Philosophers have been speculating for some time that the human is an essentially social animal, and social scientists have confirmed this in a number of ways over the past couple of centuries. Gawande begins his article "Hellhole" by calling attention to just this fact. He writes:
Human beings are social creatures. We are social not just in the trivial sense that we like company, and not just in the obvious sense that we each depend on others. We are social in a more elemental way: simply to exist as a normal human being requires interaction with other people.
You can read the article to familiarize yourself with the battery of experiments and experiences that Gawande cites to justify this claim, but my interest here is what sort of argument one might construct to defend the
essentially human rights of prisoners against those who might not be willing to concede that solitary confinement is torture. I hear objections (to the humane treatment of prisoners) like this all the time, in which detractors effectively say something like: "But it's
PRISON! It's not supposed to be
comfortable. It's
punishment!" In my more generous moments, I assume that 9 times out of 10 these people are simply unaware of the true horrors of the American penitentiary system, that they wouldn't in good conscience approve of the conditions therein if they really knew, and that they probably do have an otherise resolute moral conviction against torture in the traditional sense. Their argument, such that it is, usually appeals to some version of the social contract, in which criminals are presumed to have surrendered their rights in the commission of their crime, thereby excusing the rest of society from the responsibility of keeping offenders in its custodial care.
Here is an ideal case, I think, for my weak humanism thesis (which I've referenced before in a series of posts on this blog). If we assume that rights are accorded to human beings on the basis of their
strengths-- for example, in this case, their right to be "free"-- then we can easily excise lawbreakers from the population of people to whom those rights obtain, because those lawbreakers are (according to the conventions of the social contract and the juridical systems it traditionally engenders)
no longer free.

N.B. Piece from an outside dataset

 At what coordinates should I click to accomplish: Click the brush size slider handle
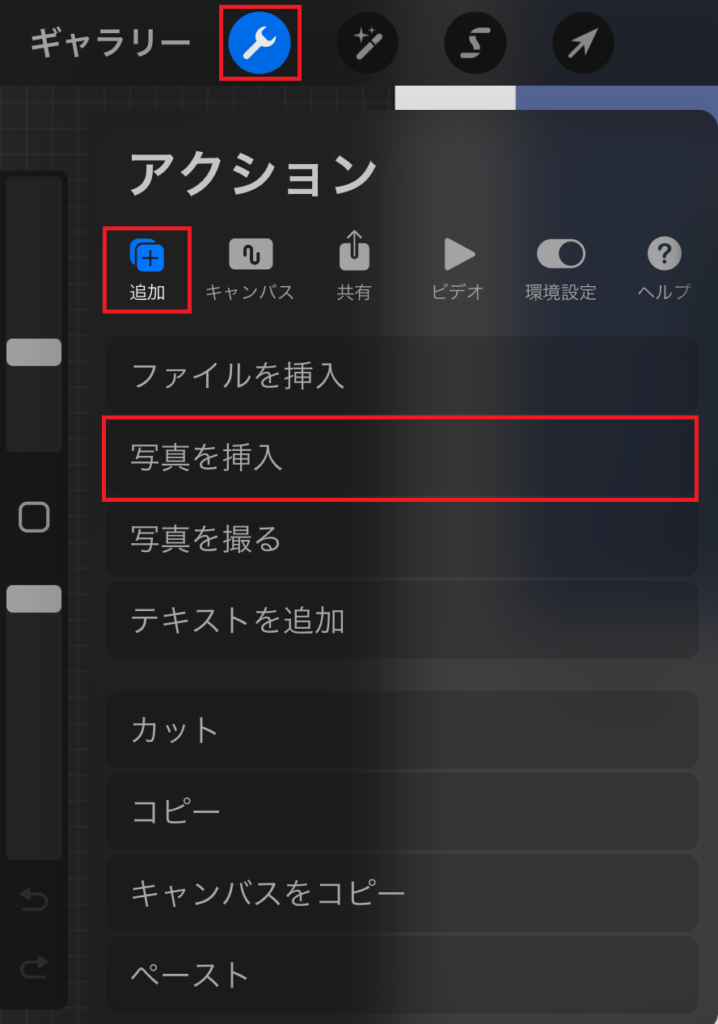pyautogui.click(x=34, y=352)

On the other hand, if we view the fundamental role of human rights to be the protection of human beings when they are the most vulnerable and weak, then we would be forced to admit both the moral and the legal impermissibility of something like solitary confinement, which intentionally (and
unnecessarily) exploits an elementary human weakness (the need for social interaction) for the express purpose of coercion, subjugation and control. The truth is, we need other people as much as we need food, water and air. It is a vulnerability that cannot be ignored without sacrificing not only the well-being, but the
life, of the person who is isolated.
Pace the logic of social contractarians, "weak" rights cannot be surrendered. I may be able to freely sacrifice my right to participate as a fully rational and autonomous member of a law-governed society-- either by breaking the rules, or selling myself into slavery, or any other number of things-- but I
cannot make myself immune to hunger or thirst, to pain or loneliness. Because these rights (if they are rights) cannot be surrendered, they
ought to be protected. And they especially ought to be protected in the cases in which their violation is an
unjustified (and unjusitifiable) superadded element to a
justified (and justifiable) punishment.